In terms of mechanism, however, there exists a major gap between digital phenotyping from passive data and new insights into the changes that occur in the brain that account for these associations. While the cross-sectional association between physical activity and improved mental health is now well established, causality is likely bidirectional (Pinto Pereira et al. 2014), and the neurobiological processes that explain this effect remain poorly understood. Targeting the former issue, smartphone-derived passive assays of activity can allow us to develop directional models in a real-world setting, inferring evidence for causality from the temporal dynamics of events. Crucially, smartphone-based cognitive assessments gathered in tandem have the potential to uncover key brain mediators of these important relationships by providing richer data from tasks designed to probe the specific neural circuits that are believed to be most impacted by mental illness. Future studies should collect passive data, experience sampling, and task performance over time in patients to provide a detailed picture of illness trajectory.

Natural Language/Text Mining

In addition to these indirect forms of digital phenotyping, a major category of passive data that can be gathered in great volume from smartphones concerns language use. The question of what language can tell us about a person’s current or future mental state has been of considerable interest in psychiatry for many decades now (Pennebaker et al. 2003). In schizophrenia, speech disturbances like alogia or poverty of speech are well-established diagnostic features (APA 2013), which can to a certain extent be quantified objectively using vocal analysis (Cohen et al. 2014). Recently, a proof of concept has shown this can be done outside of well-controlled settings using videos gathered via smartphone at key points throughout the day (Cohen et al. 2020). These symptoms can be distinguished from other clinical characteristics, such as the flight of ideas seen in mania, which can be accessed through graphical analysis of narratives produced by patients (Mota et al. 2012). Beyond explicit diagnostic features, studies have shown that depressed individuals are more internally focused in their language use, using first-person pronouns like “I” to a greater extent than healthy individuals, both orally and in written word (Bucci & Freedman 1981, Rude et al. 2004). Smartphones provide an excellent source of linguistic data through text messaging and audio data and also from social media posts on third-party apps such as Twitter, Facebook, and Instagram. Language derived from Twitter posts, for example, has been shown to closely mirror that from other more traditional sources in terms of its ability to track depression status (De Choudhury et al. 2013, Reece et al. 2017).

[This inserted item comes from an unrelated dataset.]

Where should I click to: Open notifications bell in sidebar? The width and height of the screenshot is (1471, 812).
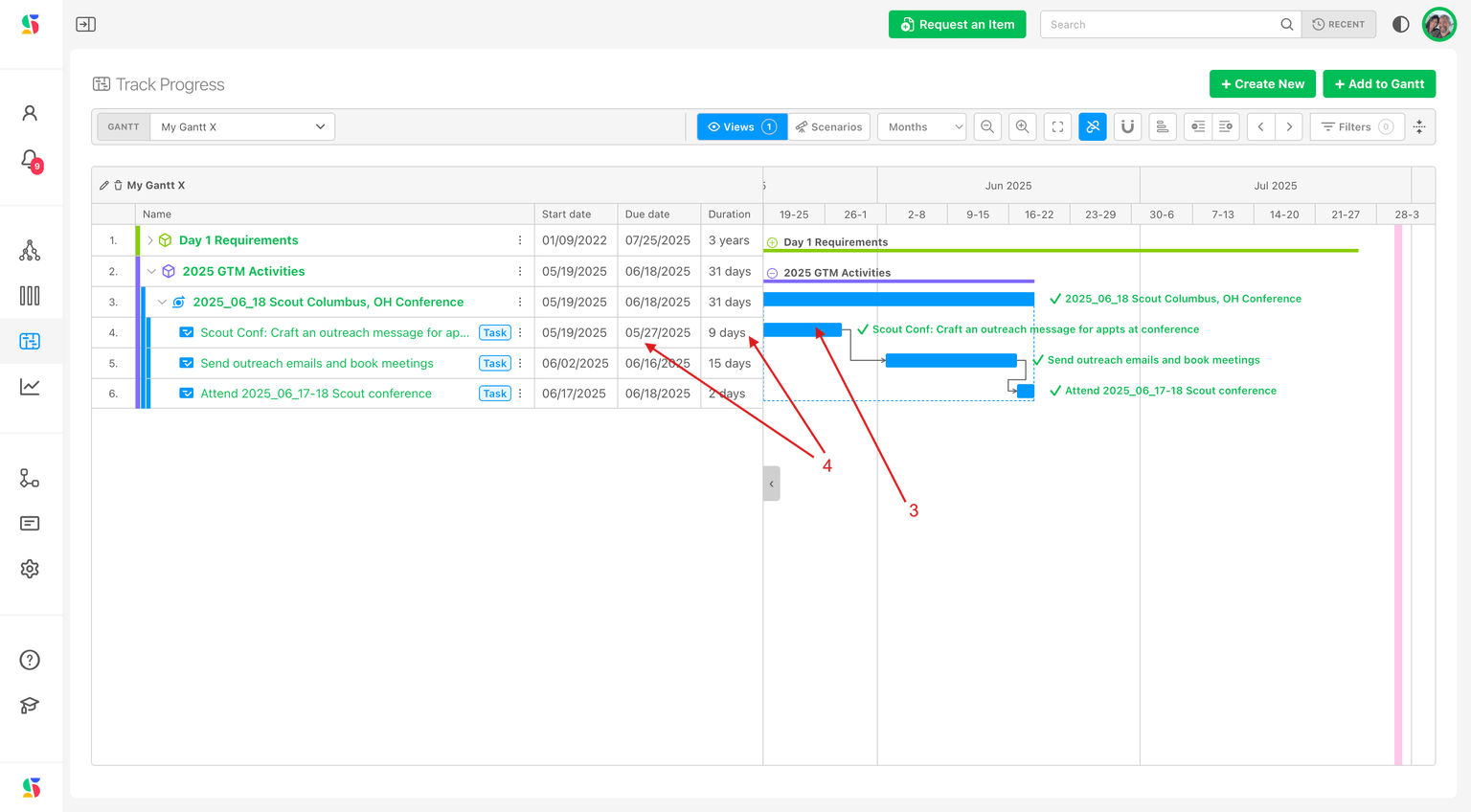pos(30,159)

Social media data therefore may present an interesting alternative to traditional ecological momentary assessment (EMA) methods, allowing researchers to assess changes in cognition in tandem with language features and self-reported clinical data over time. Such an approach may prove crucial for developing mechanistic explanations for cross-sectional observations. The advantage here is that rather than asking research participants to regularly complete self-report questionnaires in an EMA study, microblogging sites hold rich longitudinal archives of not just subtle linguistic features but also semantic content pertaining to users’ emotional states, thoughts, and recent events. These data could allow researchers to study longer timescales and in larger samples than can typically be gathered using explicit EMA approaches. For example, archival microblogging data could be used to test whether linguistic features characteristic of a disorder also precipitate the transition into an episode, providing a window into causation and/or early intervention, or in the case of suicide, prevention (Braithwaite et al. 2016). Recently, these data were used to understand how the network dynamics of depression change during episodes of illness. Kelley and Gillan (2020) identified linguistic features characteristic of depression from the tweets of N=946 individuals. In a subset of that sample (N=286) who experienced a depressive episode in the 12-month period under study, they found that these depression features became more tightly inter-dependent when a person was ill.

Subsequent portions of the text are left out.